Prof. Chiang-Ju Chien
Huafan University, Taiwan
Biography: Dr. Chien received the Ph.D degree in Electrical Engineering from National Taiwan University, Taipei, Taiwan, in 1992. Since 1993, he was with the Department of Electronic Engineering, Huafan University, Taipei, Taiwan, where he is currently a professor. In the past 15 years, Dr. Chien has served as the Chair of Department of Electronic Engineering, Dean of College of Engineering and Management, Convener of Internal Control and Audit Committee, Acting President and currently the Secretary General at Huafan University. He has published more than 130 peer reviewed international journal and conference papers in the area of control theory and its applications. Moreover, he is appointed as a reviewer for many outstanding international journals such as Automatica, IEEE Transactions on Automatic Control, IEEE Transactions on Fuzzy Systems, IEEE Transactions on Systems, Man and Cybernetics, and so on. He also served as a final review commissioner for the research projects of Taiwan Ministry of Science and Technology and the member of 2017 institutional accreditation for Higher Education Evaluation & Accreditation Council of Taiwan.
Dr, Chien received the Research Award (Category A) from National Science Council, Taiwan in 1995, 1997, 1999 and the best paper awards at The 17th National Conference on Fuzzy Theory and Its Applications 2009, and International Automatic Control Conference 2016. His work was awarded as one of the top research articles published in 2014 and 2015 at International Journal of Fuzzy Systems. His current research interests are mainly in iterative learning control, adaptive control, fuzzy-neuro systems, and control circuit design.
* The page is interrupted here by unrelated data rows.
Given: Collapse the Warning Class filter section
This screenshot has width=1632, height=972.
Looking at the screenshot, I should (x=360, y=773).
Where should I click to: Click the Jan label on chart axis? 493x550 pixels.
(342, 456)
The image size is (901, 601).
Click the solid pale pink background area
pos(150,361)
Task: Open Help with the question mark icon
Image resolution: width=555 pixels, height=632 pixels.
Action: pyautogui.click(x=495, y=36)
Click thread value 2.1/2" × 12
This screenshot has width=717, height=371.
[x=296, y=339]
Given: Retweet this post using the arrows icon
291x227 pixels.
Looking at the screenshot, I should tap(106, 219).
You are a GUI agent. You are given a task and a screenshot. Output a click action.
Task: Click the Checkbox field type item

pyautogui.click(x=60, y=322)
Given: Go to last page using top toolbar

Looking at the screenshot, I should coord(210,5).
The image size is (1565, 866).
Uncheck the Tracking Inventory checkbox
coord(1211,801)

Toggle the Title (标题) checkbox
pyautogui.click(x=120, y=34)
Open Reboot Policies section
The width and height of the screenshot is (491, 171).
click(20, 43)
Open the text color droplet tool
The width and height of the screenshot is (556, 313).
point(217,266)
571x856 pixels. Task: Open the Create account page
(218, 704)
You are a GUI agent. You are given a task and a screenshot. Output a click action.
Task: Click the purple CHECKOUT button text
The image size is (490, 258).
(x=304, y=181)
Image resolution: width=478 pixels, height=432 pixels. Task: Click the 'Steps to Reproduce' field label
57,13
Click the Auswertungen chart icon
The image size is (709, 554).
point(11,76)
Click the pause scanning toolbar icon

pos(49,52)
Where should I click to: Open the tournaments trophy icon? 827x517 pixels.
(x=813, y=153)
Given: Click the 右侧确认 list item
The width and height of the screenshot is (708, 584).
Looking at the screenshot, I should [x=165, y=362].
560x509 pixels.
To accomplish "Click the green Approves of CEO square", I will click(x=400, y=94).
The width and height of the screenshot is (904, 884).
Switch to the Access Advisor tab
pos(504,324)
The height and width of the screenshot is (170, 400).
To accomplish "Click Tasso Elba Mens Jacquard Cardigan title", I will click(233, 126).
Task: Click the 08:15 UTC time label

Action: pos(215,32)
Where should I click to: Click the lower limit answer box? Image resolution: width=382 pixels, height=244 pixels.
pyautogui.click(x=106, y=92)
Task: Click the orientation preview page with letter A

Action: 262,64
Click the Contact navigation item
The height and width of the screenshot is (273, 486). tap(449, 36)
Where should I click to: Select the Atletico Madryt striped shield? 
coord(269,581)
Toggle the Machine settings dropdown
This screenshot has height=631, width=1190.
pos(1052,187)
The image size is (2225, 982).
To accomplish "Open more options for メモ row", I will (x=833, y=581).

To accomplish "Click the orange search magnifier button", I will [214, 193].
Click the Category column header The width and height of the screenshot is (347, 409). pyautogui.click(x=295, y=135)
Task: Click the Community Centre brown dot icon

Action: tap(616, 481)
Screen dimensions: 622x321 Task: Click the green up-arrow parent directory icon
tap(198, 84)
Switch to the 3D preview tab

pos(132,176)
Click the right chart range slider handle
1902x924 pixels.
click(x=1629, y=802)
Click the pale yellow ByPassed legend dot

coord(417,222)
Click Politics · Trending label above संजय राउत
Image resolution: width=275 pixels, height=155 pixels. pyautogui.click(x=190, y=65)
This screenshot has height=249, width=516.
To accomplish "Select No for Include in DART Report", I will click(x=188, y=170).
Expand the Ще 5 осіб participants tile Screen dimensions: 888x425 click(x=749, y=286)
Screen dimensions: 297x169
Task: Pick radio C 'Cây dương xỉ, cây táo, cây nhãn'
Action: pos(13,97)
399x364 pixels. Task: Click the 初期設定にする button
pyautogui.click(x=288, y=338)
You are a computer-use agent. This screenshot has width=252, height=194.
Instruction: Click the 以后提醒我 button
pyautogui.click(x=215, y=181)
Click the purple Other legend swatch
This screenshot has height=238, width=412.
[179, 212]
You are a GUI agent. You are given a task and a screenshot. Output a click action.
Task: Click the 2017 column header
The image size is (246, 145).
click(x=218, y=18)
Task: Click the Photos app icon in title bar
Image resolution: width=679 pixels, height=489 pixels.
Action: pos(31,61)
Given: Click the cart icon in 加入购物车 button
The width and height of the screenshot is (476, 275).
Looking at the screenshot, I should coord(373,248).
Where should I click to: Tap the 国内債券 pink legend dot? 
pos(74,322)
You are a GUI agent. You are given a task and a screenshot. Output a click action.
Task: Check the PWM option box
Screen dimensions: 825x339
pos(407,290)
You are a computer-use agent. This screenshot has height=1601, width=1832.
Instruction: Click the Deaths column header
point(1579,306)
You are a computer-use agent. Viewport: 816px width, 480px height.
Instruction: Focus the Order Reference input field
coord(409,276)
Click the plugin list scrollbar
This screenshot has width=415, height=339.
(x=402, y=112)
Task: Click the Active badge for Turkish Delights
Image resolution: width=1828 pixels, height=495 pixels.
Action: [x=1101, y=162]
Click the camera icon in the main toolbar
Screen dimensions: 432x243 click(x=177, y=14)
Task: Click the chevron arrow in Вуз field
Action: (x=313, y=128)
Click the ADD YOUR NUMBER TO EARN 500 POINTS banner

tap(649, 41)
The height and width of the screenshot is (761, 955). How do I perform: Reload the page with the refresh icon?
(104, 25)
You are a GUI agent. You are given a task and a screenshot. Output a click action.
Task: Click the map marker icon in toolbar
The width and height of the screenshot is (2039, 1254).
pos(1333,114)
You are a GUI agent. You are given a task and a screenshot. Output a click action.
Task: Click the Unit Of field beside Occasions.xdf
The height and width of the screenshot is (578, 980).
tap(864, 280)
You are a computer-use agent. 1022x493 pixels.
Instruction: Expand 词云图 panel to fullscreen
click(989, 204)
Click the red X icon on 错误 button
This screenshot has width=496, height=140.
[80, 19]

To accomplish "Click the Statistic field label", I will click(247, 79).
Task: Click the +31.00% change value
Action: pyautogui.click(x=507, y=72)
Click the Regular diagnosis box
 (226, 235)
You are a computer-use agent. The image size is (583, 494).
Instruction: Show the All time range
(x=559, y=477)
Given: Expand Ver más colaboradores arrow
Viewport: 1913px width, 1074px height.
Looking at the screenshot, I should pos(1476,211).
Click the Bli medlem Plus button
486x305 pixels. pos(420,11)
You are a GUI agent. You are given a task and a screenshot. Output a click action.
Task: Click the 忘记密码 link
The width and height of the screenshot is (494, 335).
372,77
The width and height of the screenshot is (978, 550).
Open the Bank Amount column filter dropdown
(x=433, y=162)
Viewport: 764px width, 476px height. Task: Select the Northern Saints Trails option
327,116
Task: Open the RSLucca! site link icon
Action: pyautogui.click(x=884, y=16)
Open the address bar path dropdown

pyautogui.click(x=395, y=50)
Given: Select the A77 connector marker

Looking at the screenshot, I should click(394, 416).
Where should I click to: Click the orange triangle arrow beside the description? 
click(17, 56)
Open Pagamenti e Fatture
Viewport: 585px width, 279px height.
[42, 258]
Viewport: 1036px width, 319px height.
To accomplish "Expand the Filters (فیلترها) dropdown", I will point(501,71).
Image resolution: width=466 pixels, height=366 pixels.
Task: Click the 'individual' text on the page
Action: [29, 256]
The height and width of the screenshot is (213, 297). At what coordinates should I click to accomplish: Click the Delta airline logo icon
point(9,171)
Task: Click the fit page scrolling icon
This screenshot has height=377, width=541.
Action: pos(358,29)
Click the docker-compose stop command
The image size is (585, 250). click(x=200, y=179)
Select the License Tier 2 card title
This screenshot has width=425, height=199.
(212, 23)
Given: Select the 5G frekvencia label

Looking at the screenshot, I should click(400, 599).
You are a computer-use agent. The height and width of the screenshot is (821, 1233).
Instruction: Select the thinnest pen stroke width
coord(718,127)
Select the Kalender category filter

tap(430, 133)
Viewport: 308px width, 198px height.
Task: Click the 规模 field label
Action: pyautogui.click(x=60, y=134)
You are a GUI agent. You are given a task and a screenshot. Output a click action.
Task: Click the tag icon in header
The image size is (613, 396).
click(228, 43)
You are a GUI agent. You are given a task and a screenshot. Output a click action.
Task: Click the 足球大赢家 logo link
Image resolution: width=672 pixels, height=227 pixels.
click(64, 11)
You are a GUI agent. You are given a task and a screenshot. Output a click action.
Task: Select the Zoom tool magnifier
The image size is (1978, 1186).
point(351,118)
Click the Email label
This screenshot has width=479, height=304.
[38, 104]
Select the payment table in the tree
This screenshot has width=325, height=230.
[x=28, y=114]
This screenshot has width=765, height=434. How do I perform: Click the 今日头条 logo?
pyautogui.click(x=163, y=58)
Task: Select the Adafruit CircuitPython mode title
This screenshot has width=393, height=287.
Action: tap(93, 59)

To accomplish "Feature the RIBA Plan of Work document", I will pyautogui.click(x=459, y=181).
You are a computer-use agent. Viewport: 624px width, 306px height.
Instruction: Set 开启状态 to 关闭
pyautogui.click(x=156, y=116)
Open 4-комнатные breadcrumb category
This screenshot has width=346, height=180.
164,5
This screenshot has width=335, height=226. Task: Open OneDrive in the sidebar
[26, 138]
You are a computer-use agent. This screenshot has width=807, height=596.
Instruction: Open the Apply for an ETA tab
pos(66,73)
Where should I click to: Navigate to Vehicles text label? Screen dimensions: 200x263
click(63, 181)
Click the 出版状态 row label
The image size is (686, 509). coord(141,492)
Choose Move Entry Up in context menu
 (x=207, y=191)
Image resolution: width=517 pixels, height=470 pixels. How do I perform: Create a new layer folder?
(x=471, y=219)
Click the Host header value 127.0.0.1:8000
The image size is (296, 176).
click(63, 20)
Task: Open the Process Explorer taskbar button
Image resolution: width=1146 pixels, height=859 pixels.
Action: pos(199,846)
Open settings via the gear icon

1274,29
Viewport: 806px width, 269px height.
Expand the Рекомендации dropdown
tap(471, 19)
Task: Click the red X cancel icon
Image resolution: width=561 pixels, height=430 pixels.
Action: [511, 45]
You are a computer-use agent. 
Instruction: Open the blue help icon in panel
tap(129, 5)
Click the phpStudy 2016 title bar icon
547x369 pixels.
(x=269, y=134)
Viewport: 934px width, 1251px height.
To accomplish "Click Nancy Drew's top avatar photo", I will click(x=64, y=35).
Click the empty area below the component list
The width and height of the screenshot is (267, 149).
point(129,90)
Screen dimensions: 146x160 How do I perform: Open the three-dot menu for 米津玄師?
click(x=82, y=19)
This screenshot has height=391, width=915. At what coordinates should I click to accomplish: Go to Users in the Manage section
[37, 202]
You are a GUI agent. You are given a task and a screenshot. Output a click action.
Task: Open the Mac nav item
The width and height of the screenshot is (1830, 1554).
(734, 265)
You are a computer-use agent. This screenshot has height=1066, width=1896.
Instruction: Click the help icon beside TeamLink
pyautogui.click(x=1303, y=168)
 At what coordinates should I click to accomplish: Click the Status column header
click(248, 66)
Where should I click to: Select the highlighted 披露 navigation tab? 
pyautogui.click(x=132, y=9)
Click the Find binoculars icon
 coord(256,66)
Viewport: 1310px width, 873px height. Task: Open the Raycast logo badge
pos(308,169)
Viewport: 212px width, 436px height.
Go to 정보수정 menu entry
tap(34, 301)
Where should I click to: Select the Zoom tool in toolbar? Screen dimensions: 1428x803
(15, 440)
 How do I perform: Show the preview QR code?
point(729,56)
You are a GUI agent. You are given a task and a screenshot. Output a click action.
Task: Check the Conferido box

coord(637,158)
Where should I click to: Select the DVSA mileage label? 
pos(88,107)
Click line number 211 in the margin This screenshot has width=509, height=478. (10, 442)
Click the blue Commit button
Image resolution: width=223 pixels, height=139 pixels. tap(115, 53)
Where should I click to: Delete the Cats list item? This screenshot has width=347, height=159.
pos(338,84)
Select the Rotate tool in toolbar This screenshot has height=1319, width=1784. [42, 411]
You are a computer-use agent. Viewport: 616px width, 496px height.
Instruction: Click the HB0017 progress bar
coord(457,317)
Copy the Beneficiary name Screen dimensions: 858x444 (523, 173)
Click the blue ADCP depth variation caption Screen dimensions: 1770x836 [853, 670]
Title of Speech: Neural Network Based Iterative Learning Control for Nonlinear Systems
Abstract: In this talk, an iterative learning control (ILC) algorithm for nonlinear systems by using neural network design is presented. Iterative learning control is one of the most effective control strategies for systems which are asked to repeat the control tasks over and over again during a finite interval. In this study, we aim to propose a neural network based iterative learning controller so that only input/output data are required for the controller design. A new approach using two neural networks is employed. The first neural network called neural controller (NC) is used as the main iterative learning controller for the closed loop stability. An adaptive law is developed to update the neural weights during the control iterations in order to guarantee the error convergence. As the information of system sensitivity function is required to design the adaptive law, a second neural network called neural identifier (NI) is used as an estimator to provide an estimated sensitivity function. The weights of neural identifier will be tuned after the current trial and a good estimated sensitivity function can be provided for next iteration. The adaptive laws for the weights of both neural controller and neural identifier as well as the analysis of closed loop learning performance are determined via a Lyapunov like analysis. A comparison between this new design and traditional PID-type iterative learning control will also be discussed. Finally, some numerical simulations and experimental results are shown to demonstrate the effectiveness of the proposed scheme.